▶ _Goal_
Print each of the entries below verbatim, line for line.

▶ _Given records_
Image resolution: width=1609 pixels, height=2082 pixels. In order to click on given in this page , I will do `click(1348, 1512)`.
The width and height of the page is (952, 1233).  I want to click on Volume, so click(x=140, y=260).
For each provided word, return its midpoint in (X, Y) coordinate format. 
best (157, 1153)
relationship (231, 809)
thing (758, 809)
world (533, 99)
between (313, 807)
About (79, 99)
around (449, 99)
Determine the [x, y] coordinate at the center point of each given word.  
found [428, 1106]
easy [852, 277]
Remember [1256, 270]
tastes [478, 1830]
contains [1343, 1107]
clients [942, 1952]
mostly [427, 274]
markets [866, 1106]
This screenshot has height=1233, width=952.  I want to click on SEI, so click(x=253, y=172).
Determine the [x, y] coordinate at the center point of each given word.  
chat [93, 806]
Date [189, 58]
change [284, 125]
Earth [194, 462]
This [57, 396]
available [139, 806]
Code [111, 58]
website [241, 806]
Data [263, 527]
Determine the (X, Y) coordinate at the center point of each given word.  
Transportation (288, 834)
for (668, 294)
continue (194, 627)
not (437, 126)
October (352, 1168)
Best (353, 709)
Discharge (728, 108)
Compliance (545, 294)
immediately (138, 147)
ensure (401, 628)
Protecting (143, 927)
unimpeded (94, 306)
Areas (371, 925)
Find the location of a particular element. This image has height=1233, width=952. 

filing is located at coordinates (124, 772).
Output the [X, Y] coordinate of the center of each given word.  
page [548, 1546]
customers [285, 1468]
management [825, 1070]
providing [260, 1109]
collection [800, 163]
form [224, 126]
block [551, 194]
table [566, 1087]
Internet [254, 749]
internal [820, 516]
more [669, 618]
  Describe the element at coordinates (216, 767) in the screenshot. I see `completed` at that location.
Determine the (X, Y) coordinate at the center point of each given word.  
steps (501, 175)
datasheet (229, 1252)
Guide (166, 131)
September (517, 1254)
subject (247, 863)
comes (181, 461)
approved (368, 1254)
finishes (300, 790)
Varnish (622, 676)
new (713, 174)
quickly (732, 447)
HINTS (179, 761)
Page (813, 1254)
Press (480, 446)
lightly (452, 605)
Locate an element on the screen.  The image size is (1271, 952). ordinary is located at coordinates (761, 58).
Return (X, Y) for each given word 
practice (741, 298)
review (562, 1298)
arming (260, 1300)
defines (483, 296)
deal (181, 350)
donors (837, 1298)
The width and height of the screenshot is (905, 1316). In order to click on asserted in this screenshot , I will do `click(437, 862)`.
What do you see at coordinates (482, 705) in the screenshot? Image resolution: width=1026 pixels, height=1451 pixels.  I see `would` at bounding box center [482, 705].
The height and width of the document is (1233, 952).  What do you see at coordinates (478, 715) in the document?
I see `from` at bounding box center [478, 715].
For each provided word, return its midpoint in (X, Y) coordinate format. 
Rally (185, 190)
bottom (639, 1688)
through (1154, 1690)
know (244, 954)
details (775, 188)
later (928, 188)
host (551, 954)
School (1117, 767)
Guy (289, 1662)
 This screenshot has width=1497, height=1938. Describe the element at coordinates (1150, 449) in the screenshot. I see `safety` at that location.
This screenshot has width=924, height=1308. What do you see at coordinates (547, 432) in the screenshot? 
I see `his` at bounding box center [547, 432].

▶ _Written reply_
Image resolution: width=1609 pixels, height=2082 pixels. In order to click on given in this page , I will do `click(1348, 1512)`.
The width and height of the page is (952, 1233).  I want to click on Volume, so click(x=140, y=260).
For each provided word, return its midpoint in (X, Y) coordinate format. 
best (157, 1153)
relationship (231, 809)
thing (758, 809)
world (533, 99)
between (313, 807)
About (79, 99)
around (449, 99)
Determine the [x, y] coordinate at the center point of each given word.  
found [428, 1106]
easy [852, 277]
Remember [1256, 270]
tastes [478, 1830]
contains [1343, 1107]
clients [942, 1952]
mostly [427, 274]
markets [866, 1106]
This screenshot has height=1233, width=952.  I want to click on SEI, so click(x=253, y=172).
Determine the [x, y] coordinate at the center point of each given word.  
chat [93, 806]
Date [189, 58]
change [284, 125]
Earth [194, 462]
This [57, 396]
available [139, 806]
Code [111, 58]
website [241, 806]
Data [263, 527]
Determine the (X, Y) coordinate at the center point of each given word.  
Transportation (288, 834)
for (668, 294)
continue (194, 627)
not (437, 126)
October (352, 1168)
Best (353, 709)
Discharge (728, 108)
Compliance (545, 294)
immediately (138, 147)
ensure (401, 628)
Protecting (143, 927)
unimpeded (94, 306)
Areas (371, 925)
Find the location of a particular element. This image has height=1233, width=952. 

filing is located at coordinates (124, 772).
Output the [X, Y] coordinate of the center of each given word.  
page [548, 1546]
customers [285, 1468]
management [825, 1070]
providing [260, 1109]
collection [800, 163]
form [224, 126]
block [551, 194]
table [566, 1087]
Internet [254, 749]
internal [820, 516]
more [669, 618]
  Describe the element at coordinates (216, 767) in the screenshot. I see `completed` at that location.
Determine the (X, Y) coordinate at the center point of each given word.  
steps (501, 175)
datasheet (229, 1252)
Guide (166, 131)
September (517, 1254)
subject (247, 863)
comes (181, 461)
approved (368, 1254)
finishes (300, 790)
Varnish (622, 676)
new (713, 174)
quickly (732, 447)
HINTS (179, 761)
Page (813, 1254)
Press (480, 446)
lightly (452, 605)
Locate an element on the screen.  The image size is (1271, 952). ordinary is located at coordinates (761, 58).
Return (X, Y) for each given word 
practice (741, 298)
review (562, 1298)
arming (260, 1300)
defines (483, 296)
deal (181, 350)
donors (837, 1298)
The width and height of the screenshot is (905, 1316). In order to click on asserted in this screenshot , I will do `click(437, 862)`.
What do you see at coordinates (482, 705) in the screenshot? Image resolution: width=1026 pixels, height=1451 pixels.  I see `would` at bounding box center [482, 705].
The height and width of the document is (1233, 952).  What do you see at coordinates (478, 715) in the document?
I see `from` at bounding box center [478, 715].
For each provided word, return its midpoint in (X, Y) coordinate format. 
Rally (185, 190)
bottom (639, 1688)
through (1154, 1690)
know (244, 954)
details (775, 188)
later (928, 188)
host (551, 954)
School (1117, 767)
Guy (289, 1662)
 This screenshot has width=1497, height=1938. Describe the element at coordinates (1150, 449) in the screenshot. I see `safety` at that location.
This screenshot has width=924, height=1308. What do you see at coordinates (547, 432) in the screenshot? 
I see `his` at bounding box center [547, 432].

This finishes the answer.